Dessau-Roßlau in focus: New developments regarding mother's pension III and their economic effects - an analysis of the current situation.

Mother's pension III: Government struggles with implementation and misses deadlines!
The current 100 days of the black-red federal government cause mixed feelings. According to the ifo panel of economists, 42% of the economics professors surveyed rate this initial phase negatively, while only 25% share a positive view. A crucial point of criticism lies in the planned Mother's pension III, which Chancellor Friedrich Merz and Construction Minister Verena Hubertz should get under control. The focus is on expanding the mother's pension and not increasing the retirement age. However, planned public investments and tax depreciation improvements that the new course could bring with it are also viewed positively.
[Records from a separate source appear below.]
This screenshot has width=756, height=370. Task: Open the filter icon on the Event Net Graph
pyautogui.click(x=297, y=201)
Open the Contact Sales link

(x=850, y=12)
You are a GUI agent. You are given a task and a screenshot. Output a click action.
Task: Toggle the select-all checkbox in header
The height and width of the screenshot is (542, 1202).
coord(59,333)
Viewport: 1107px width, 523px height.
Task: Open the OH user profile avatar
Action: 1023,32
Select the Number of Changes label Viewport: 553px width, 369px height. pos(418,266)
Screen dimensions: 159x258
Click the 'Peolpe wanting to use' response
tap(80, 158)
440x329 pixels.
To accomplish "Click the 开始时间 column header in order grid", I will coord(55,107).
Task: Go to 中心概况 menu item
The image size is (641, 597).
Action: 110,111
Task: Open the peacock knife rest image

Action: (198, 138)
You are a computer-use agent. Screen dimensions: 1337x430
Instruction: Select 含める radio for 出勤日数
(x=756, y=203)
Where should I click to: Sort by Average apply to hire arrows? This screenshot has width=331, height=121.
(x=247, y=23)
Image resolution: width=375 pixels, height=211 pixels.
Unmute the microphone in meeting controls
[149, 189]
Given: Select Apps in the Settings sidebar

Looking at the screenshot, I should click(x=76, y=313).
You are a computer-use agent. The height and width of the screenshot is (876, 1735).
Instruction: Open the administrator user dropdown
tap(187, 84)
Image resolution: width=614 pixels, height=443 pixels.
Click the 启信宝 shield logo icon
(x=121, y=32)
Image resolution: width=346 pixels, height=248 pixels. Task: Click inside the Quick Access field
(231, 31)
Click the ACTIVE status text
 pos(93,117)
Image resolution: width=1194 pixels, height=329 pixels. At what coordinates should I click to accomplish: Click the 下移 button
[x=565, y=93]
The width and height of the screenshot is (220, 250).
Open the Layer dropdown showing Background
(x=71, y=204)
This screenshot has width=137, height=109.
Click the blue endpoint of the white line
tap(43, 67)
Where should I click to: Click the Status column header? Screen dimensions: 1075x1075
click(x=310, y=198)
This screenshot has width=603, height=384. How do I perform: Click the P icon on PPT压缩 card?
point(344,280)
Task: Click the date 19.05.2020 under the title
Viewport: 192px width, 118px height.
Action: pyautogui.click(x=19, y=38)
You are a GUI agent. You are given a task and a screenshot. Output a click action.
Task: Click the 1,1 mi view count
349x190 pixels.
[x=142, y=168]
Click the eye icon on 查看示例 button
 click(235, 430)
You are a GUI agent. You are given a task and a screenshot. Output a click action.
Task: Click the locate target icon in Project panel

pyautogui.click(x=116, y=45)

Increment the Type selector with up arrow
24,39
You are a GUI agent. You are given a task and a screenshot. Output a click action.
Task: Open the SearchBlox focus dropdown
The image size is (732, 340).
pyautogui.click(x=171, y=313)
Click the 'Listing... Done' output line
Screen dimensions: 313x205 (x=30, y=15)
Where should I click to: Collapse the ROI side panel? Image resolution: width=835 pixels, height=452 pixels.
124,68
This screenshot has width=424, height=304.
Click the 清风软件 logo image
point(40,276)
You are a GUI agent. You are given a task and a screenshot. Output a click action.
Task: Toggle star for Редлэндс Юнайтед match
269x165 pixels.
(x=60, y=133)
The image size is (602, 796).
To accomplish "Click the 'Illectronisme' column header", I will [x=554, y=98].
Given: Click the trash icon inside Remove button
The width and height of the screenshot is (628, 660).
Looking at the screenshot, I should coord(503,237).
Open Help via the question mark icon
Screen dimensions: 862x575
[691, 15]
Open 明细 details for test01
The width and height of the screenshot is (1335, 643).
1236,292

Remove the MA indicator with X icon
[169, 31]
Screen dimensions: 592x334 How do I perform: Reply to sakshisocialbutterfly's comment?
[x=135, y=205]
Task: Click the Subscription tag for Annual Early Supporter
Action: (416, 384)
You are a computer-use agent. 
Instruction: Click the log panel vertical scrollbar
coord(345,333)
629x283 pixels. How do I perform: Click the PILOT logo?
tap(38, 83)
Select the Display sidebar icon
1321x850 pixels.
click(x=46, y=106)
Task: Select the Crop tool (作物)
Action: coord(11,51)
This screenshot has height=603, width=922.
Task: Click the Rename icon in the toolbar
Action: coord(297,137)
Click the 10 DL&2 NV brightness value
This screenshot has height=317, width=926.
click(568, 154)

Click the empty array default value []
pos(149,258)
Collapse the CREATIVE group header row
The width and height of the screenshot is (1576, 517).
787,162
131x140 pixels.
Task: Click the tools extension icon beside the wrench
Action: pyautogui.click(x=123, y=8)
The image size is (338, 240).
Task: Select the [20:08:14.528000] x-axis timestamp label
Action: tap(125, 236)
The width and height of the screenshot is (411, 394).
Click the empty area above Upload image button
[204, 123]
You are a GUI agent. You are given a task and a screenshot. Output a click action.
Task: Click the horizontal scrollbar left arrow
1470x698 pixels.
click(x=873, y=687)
What does mother’s pension III mean specifically? From January 1, 2027, parenting periods for children born before 1992 will be credited with three pension points. This could bring many pensioners around 20 euros more per month, with these amounts being credited towards social benefits for those in need. The annual costs of this measure are estimated at around five billion euros. This could impact gross domestic product (GDP) - the Ifo Institute warns of a possible decline of 0.1 percentage points next year. Such a decline would be a major blow to the economy in the second year of recession in a row.
Technical hurdles to implementation
The challenges in implementing the mother's pension III should not be underestimated. The German pension insurance (DRV) warns of complex technical problems and considers an introduction before 2028 to be hardly feasible. In order to review around 26 million pensions and make adjustments to over ten million pensions, extensive IT adjustments are required. Much of the previous programming can no longer be used due to numerous policy changes, further complicating the process.
The DRV emphasizes that error rates of ten percent could mean that around a million accounts have to be checked manually. This situation could also pose challenges for other social benefit providers and possibly lead to delays in payment.
Financial impact and critical voices
The concerns about the financial viability of the mother's pension III are not unfounded. Christine Lengauer, a listener among the critical voices of CSU politicians, expresses concerns as to whether the DRV can actually implement the mother's pension III. There is also the suspicion that the planned savings due to the reduction in electricity tax, which would have brought relief of 700 million euros to retailers, are being pushed into the background.
The uncertainty as to whether a separate procedure is necessary for payments before the deadline of 2028 also remains. The coalition committee is considering that if the mother's pension III starts early, subsequent payments could be necessary.
For people in Germany, the time until the implementation of the mother's pension III will continue to be exciting. The plans are big, but the real possibilities of implementing them are hanging in the balance. A comprehensive dialogue and quick decisions are required in order to show clear perspectives in times of uncertainty and to strengthen citizens' trust in the political landscape. So it remains to be seen whether the black-red government can demonstrate a good hand.